→ **INSTRUCCIONES A SEGUIR**: Reproduce las filas siguientes sin cambiar ni una letra, de la primera a la última.

[Datos para localizar palabras y elementos]
# # # # # # #
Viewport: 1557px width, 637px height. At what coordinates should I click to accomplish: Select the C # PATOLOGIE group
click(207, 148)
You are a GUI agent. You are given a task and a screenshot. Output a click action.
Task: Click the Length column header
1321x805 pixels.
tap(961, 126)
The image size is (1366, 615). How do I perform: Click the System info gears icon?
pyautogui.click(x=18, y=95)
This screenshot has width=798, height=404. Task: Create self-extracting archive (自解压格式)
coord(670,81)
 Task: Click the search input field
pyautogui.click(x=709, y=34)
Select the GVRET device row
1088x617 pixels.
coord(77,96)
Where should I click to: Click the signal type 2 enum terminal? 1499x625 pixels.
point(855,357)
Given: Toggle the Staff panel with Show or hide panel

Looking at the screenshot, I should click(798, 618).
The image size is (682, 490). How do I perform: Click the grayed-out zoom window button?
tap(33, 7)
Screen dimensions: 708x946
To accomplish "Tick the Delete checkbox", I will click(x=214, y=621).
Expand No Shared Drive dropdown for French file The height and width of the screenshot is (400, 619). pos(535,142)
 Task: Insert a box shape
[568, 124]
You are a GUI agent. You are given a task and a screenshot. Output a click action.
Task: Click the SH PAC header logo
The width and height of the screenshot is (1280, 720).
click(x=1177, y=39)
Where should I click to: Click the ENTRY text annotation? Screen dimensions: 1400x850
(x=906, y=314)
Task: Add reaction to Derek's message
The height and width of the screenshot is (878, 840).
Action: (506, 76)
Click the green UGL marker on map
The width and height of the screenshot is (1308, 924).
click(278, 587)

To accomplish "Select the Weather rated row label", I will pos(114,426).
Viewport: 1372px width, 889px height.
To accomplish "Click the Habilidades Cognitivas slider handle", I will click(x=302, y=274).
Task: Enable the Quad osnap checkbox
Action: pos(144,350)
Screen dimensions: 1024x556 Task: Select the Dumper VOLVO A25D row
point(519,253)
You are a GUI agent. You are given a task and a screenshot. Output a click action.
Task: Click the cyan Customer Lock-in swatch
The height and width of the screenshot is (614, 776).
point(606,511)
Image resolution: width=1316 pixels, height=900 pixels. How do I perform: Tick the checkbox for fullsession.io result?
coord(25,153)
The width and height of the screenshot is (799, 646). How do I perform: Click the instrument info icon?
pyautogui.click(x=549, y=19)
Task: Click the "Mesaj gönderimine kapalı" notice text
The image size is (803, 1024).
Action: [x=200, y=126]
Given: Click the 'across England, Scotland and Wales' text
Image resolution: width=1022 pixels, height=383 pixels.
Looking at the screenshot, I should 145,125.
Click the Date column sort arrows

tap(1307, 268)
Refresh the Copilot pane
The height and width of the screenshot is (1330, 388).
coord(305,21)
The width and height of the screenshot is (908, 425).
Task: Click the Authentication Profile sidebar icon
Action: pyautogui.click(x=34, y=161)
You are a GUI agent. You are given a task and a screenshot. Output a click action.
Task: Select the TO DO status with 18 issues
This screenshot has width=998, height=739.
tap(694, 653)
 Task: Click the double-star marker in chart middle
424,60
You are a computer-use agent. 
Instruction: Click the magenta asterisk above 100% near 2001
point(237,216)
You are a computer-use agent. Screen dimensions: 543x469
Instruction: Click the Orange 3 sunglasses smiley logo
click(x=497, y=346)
# # # # # # #
→ **RESULTADO DEL EJERCICIO**:
Viewport: 1557px width, 637px height. At what coordinates should I click to accomplish: Select the C # PATOLOGIE group
click(207, 148)
You are a GUI agent. You are given a task and a screenshot. Output a click action.
Task: Click the Length column header
1321x805 pixels.
tap(961, 126)
The image size is (1366, 615). How do I perform: Click the System info gears icon?
pyautogui.click(x=18, y=95)
This screenshot has width=798, height=404. Task: Create self-extracting archive (自解压格式)
coord(670,81)
 Task: Click the search input field
pyautogui.click(x=709, y=34)
Select the GVRET device row
1088x617 pixels.
coord(77,96)
Where should I click to: Click the signal type 2 enum terminal? 1499x625 pixels.
point(855,357)
Given: Toggle the Staff panel with Show or hide panel

Looking at the screenshot, I should click(798, 618).
The image size is (682, 490). How do I perform: Click the grayed-out zoom window button?
tap(33, 7)
Screen dimensions: 708x946
To accomplish "Tick the Delete checkbox", I will click(x=214, y=621).
Expand No Shared Drive dropdown for French file The height and width of the screenshot is (400, 619). pos(535,142)
 Task: Insert a box shape
[568, 124]
You are a GUI agent. You are given a task and a screenshot. Output a click action.
Task: Click the SH PAC header logo
The width and height of the screenshot is (1280, 720).
click(x=1177, y=39)
Where should I click to: Click the ENTRY text annotation? Screen dimensions: 1400x850
(x=906, y=314)
Task: Add reaction to Derek's message
The height and width of the screenshot is (878, 840).
Action: (506, 76)
Click the green UGL marker on map
The width and height of the screenshot is (1308, 924).
click(278, 587)

To accomplish "Select the Weather rated row label", I will pos(114,426).
Viewport: 1372px width, 889px height.
To accomplish "Click the Habilidades Cognitivas slider handle", I will click(x=302, y=274).
Task: Enable the Quad osnap checkbox
Action: pos(144,350)
Screen dimensions: 1024x556 Task: Select the Dumper VOLVO A25D row
point(519,253)
You are a GUI agent. You are given a task and a screenshot. Output a click action.
Task: Click the cyan Customer Lock-in swatch
The height and width of the screenshot is (614, 776).
point(606,511)
Image resolution: width=1316 pixels, height=900 pixels. How do I perform: Tick the checkbox for fullsession.io result?
coord(25,153)
The width and height of the screenshot is (799, 646). How do I perform: Click the instrument info icon?
pyautogui.click(x=549, y=19)
Task: Click the "Mesaj gönderimine kapalı" notice text
The image size is (803, 1024).
Action: [x=200, y=126]
Given: Click the 'across England, Scotland and Wales' text
Image resolution: width=1022 pixels, height=383 pixels.
Looking at the screenshot, I should 145,125.
Click the Date column sort arrows

tap(1307, 268)
Refresh the Copilot pane
The height and width of the screenshot is (1330, 388).
coord(305,21)
The width and height of the screenshot is (908, 425).
Task: Click the Authentication Profile sidebar icon
Action: pyautogui.click(x=34, y=161)
You are a GUI agent. You are given a task and a screenshot. Output a click action.
Task: Select the TO DO status with 18 issues
This screenshot has width=998, height=739.
tap(694, 653)
 Task: Click the double-star marker in chart middle
424,60
You are a computer-use agent. 
Instruction: Click the magenta asterisk above 100% near 2001
point(237,216)
You are a computer-use agent. Screen dimensions: 543x469
Instruction: Click the Orange 3 sunglasses smiley logo
click(x=497, y=346)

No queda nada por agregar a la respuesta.